Na casa de Sueli fui recebido em um cômodo onde é guardado todo o material de pesca. As redes e os demais instrumentos de trabalho deixavam aquele lugar com um cheiro forte de maresia, cheiro este que senti em boa parte de minha infância e que já me era bem familiar. De imediato, o ambiente me levou para uma atmosfera que lembrou muito a antiga casa de minha avó, um lugar simples, um barulho de TV ao fundo, o som do óleo quente na frigideira, e claro, aquele cheiro de mar entranhado nas redes de pesca. Quando ela chegou, fez questão de chamar o seu esposo Chicó e dizer “Olha Chicó o fí de Norma”. Foi aí que me senti à vontade e pensei “estou em casa”.

Com Sueli, como falei anteriormente, a conversa foi mais sobre este lugar da espera. Este lugar da mulher de pescador que fica apreensiva por seu marido não voltar do mar. Apesar de ter um dialeto um pouco arcaico, sua fala é bem precisa, demonstra sempre uma indignação pela falta de atenção para a comunidade por parte das autoridades. Ao mesmo tempo, falou com muito orgulho daquele lugar e de como viu tudo aquilo mudar com o passar dos anos. Seu jeito de falar carrega um forte traço de uma vida dura. Seu corpo também expressa essa dureza junto ao cansaço.

Mesmo com falas de preocupação, Sueli também transmitiu muita alegria. Em seu depoimento muitas vezes fomos interrompidos com o som de suas risadas altas em vários pontos das histórias. Não vemos em Sueli uma figura feminina comum. Acredito que o fato de ter uma vida cheia de compromissos e ter que dar conta de várias obrigações na ausência do marido quando este está pescando, lhe atribui uma força diferente das outras mulheres que vivem naquela comunidade.

Ao ver Sueli narrando às histórias, senti uma conformidade com sua realidade de vida, que mistura perigo, ansiedade e a luta.

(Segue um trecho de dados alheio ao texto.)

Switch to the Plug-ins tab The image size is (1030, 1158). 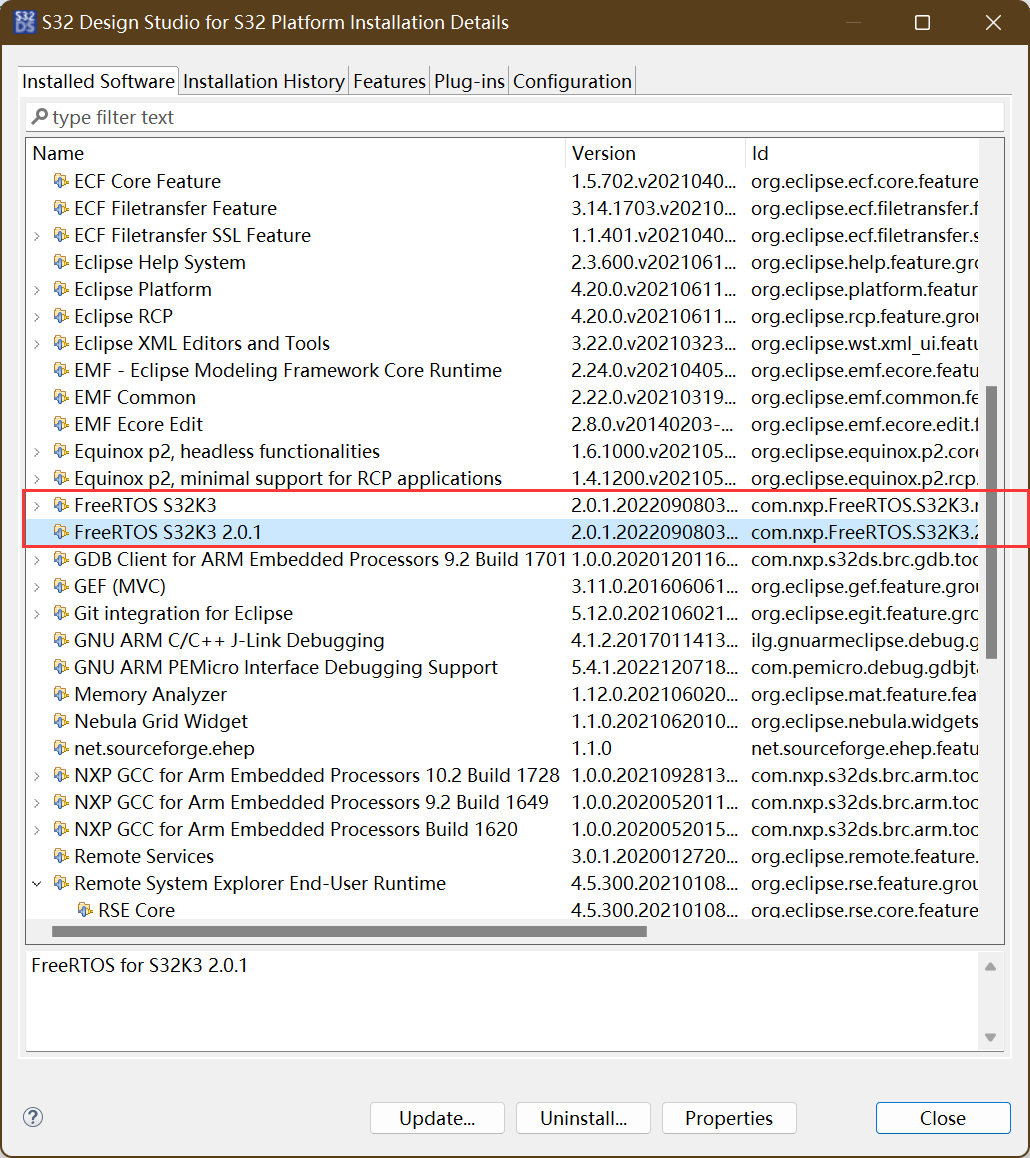tap(469, 81)
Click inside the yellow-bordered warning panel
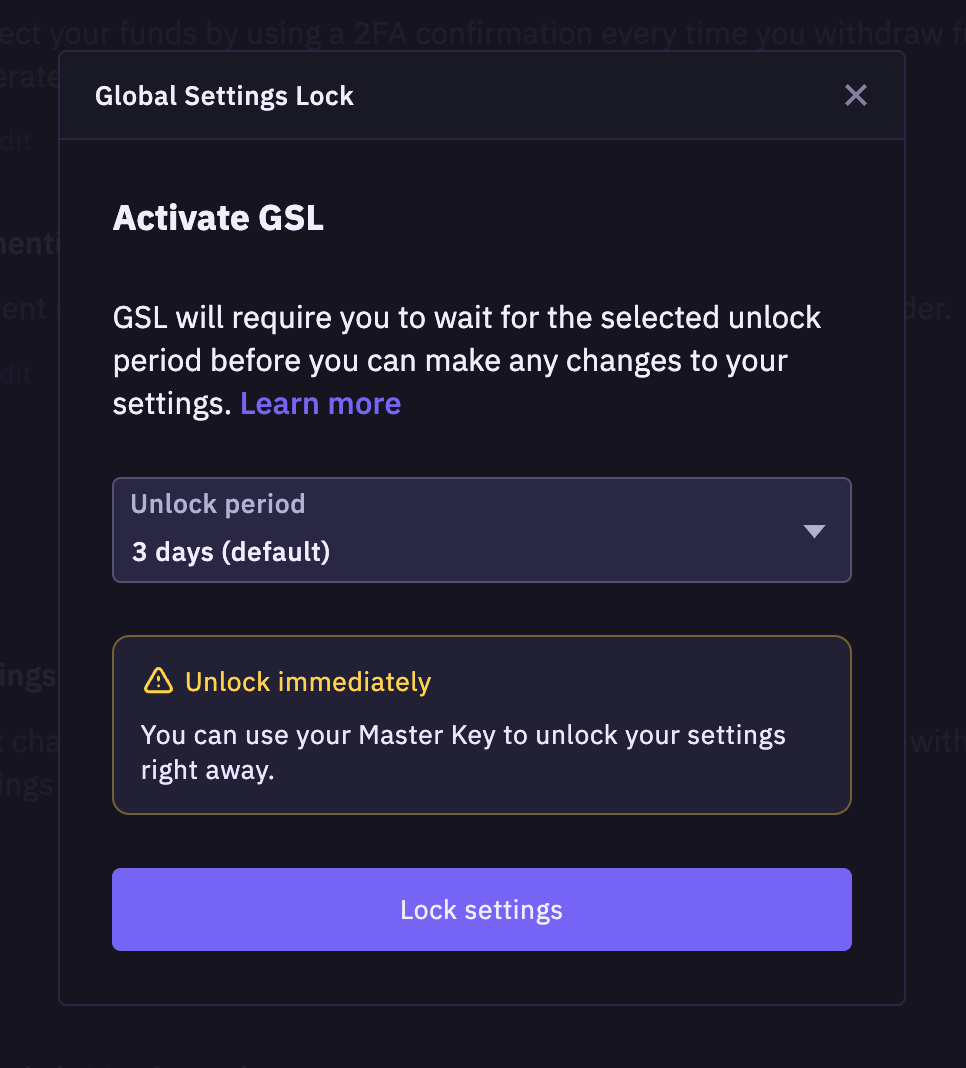Viewport: 966px width, 1068px height. coord(481,724)
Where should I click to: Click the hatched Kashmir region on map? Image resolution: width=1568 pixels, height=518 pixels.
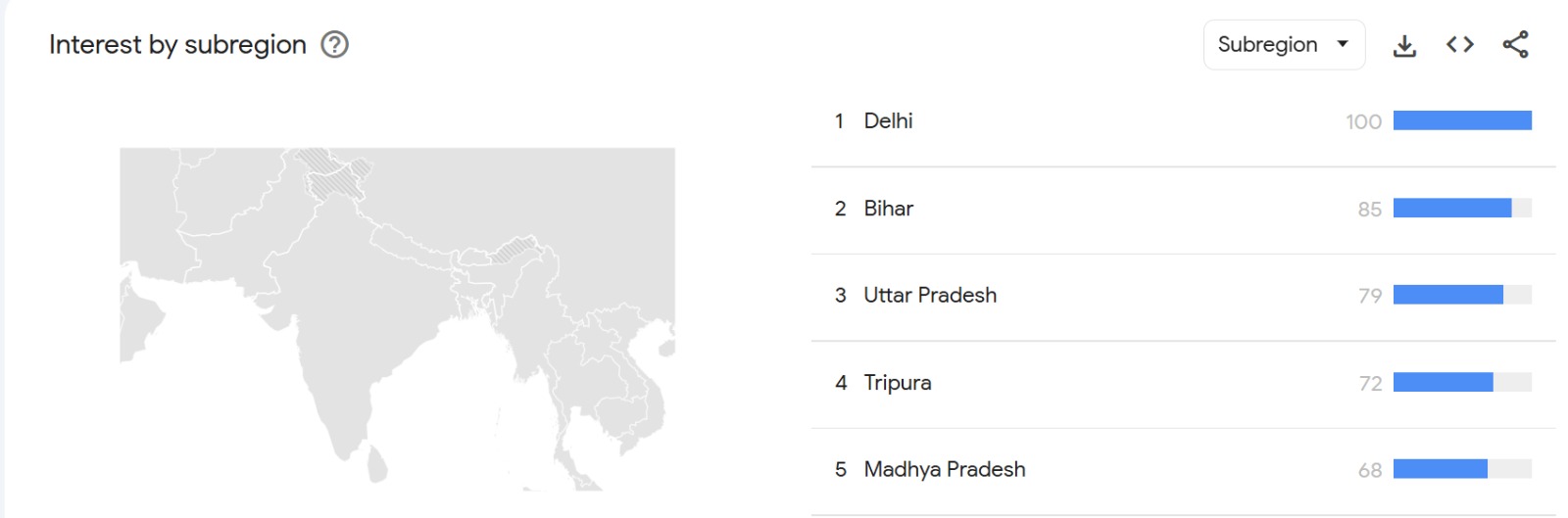click(331, 176)
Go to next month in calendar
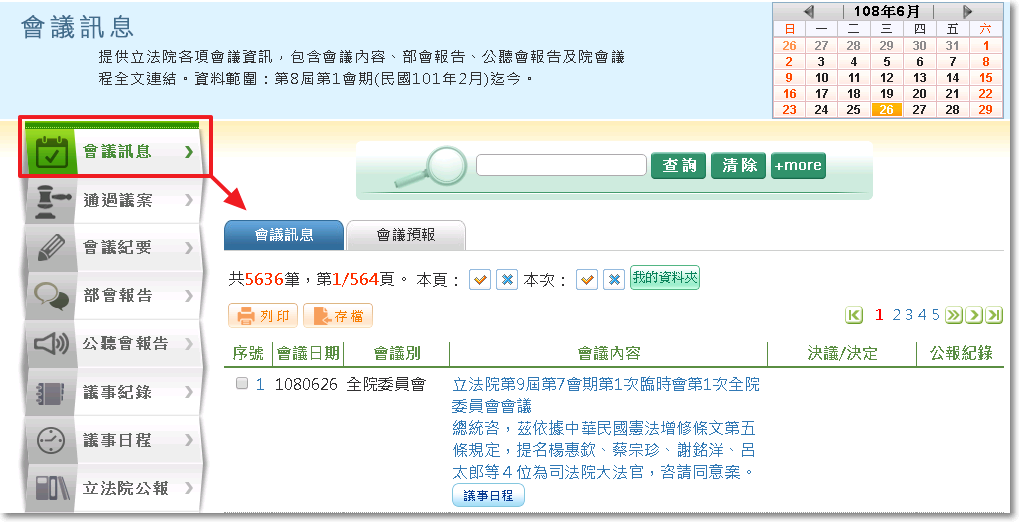1019x522 pixels. coord(967,11)
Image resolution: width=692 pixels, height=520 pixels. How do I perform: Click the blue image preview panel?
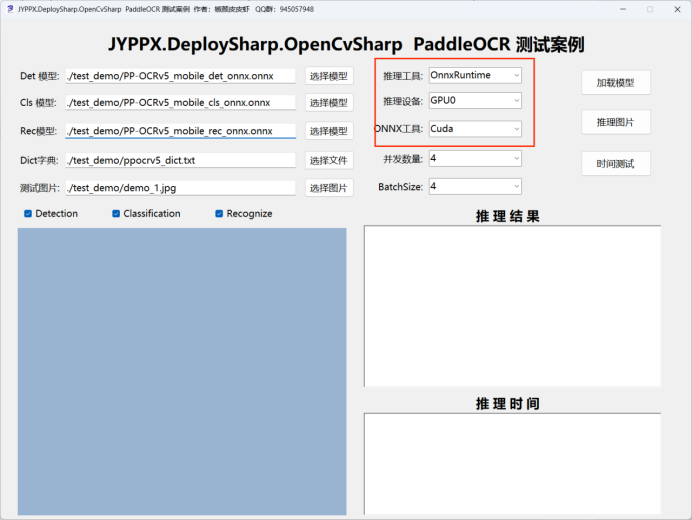click(181, 370)
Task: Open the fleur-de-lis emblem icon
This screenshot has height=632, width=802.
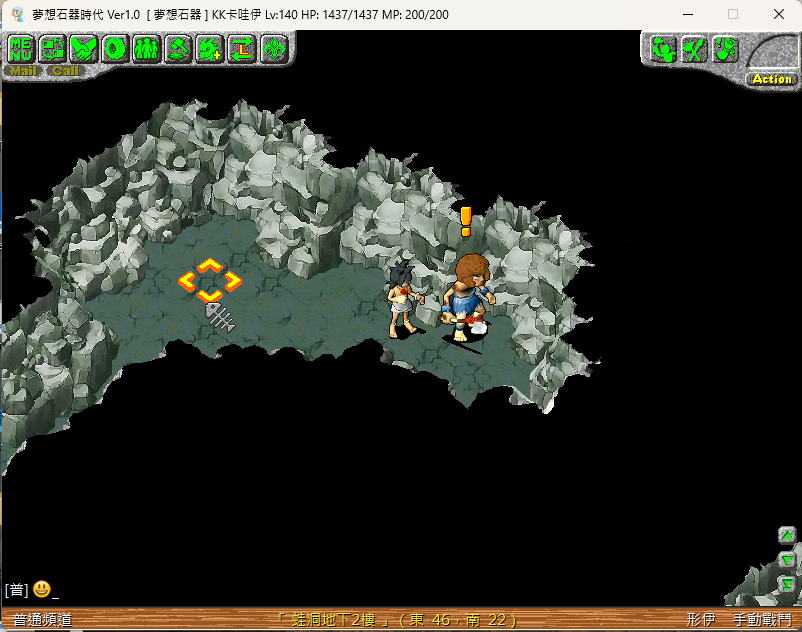Action: click(273, 48)
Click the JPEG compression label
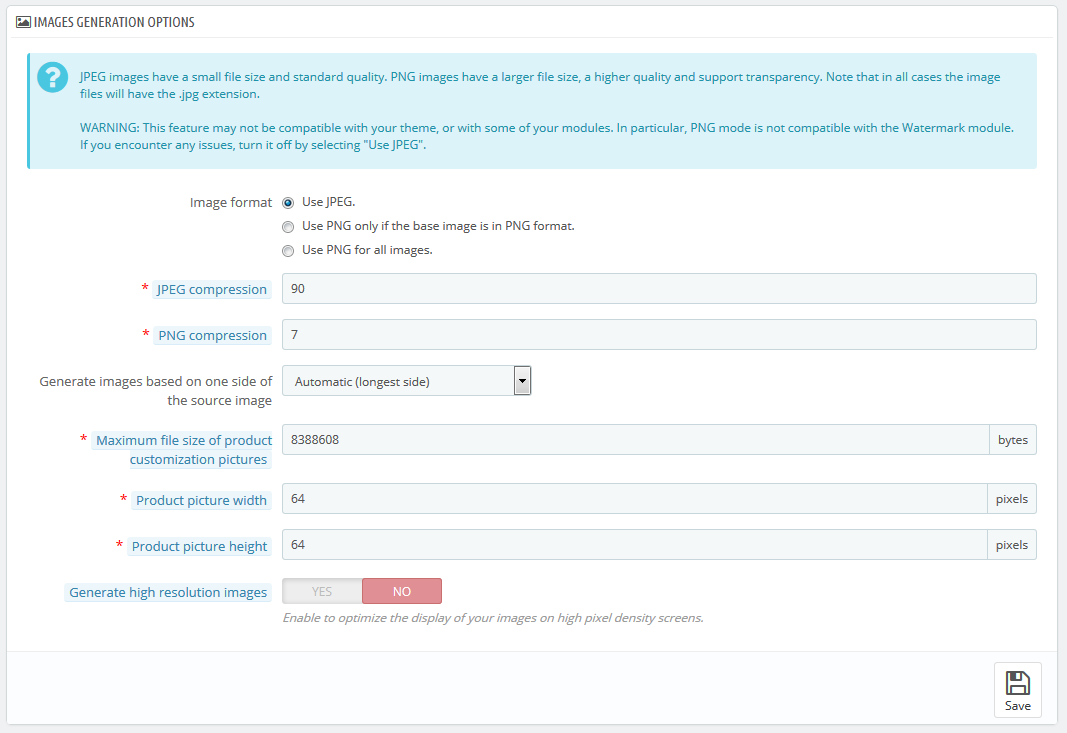The width and height of the screenshot is (1067, 733). [211, 290]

Entendendo todos os seus afazeres de dona de casa, não estendi tanto a conversa para não atrapalhar seus afazeres domésticos. Já tendo ouvido bastante, disse que iria embora e que iria deixá-la fazer o almoço. Agradeci e Sueli pediu licença para fritar uns peixes e preparar a refeição. Em meio a esta cena, a luta diária ficou mais nítida saindo do campo da narrativa para uma realidade bem ali à minha frente. Saí de lá refletindo sobre estas questões e pensando como eu poderia retratar todas estas situações dentro de meu espetáculo. Como dar corpo e voz àquelas pessoas numa peça teatral? Como dramatizar a realidade?

Sem dúvida, estes pescadores durante a roda de conversa jamais poderiam pensar suas histórias como teatro. Havia o “Intérprete/Narrador” que era o pescador, o “público/ouvinte” que era eu e o “evento” que foi a nossa experiência coletiva com as histórias. Por já ser um espectador de teatro, apreciei cada detalhe que já me possibilitava diversas imagens de como as situações poderiam ter ocorrido. Com certeza esta visita aos pescadores contribuiu enormemente com meu processo de criação. Este encontro foi clareando na minha cabeça a gestualidade que eu poderia experimentar em cena, as histórias que seriam interessantes de serem contadas e as personagens que poderiam aparecer ao longo da peça.

Finalizo este capítulo, com uma citação do historiador e crítico literário, Paul

Zumthor, que está em seu livro “Introdução à Poesia Oral” (1997), que reafirma a

importância de mantermos vivas estas histórias, as memórias do nosso povo e a nossa tradição.

A sociedade precisa da voz de seus contadores, independente das situações concretas que vive. Mais ainda: no incessante discurso que faz de si mesma, a sociedade precisa de todas as vozes portadoras de mensagens arrancadas à erosão do utilitário: do canto, tanto quanto a narrativa. Necessidade profunda, cuja manifestação mais

reveladora é, sem dúvida, a universalidade e a perenidade daquilo que nós designamos pelo termo ambíguo de teatro. (ZUMTHOR, 1997, p. 56)

E assim, após meu encontro com os pescadores voltei para Natal entendendo mais ainda a importância de realizar este trabalho. A escrita é sobre Macau, sobre os pescadores, sobre minha família, meu teatro. Mais ainda, a escrita é sobre mim.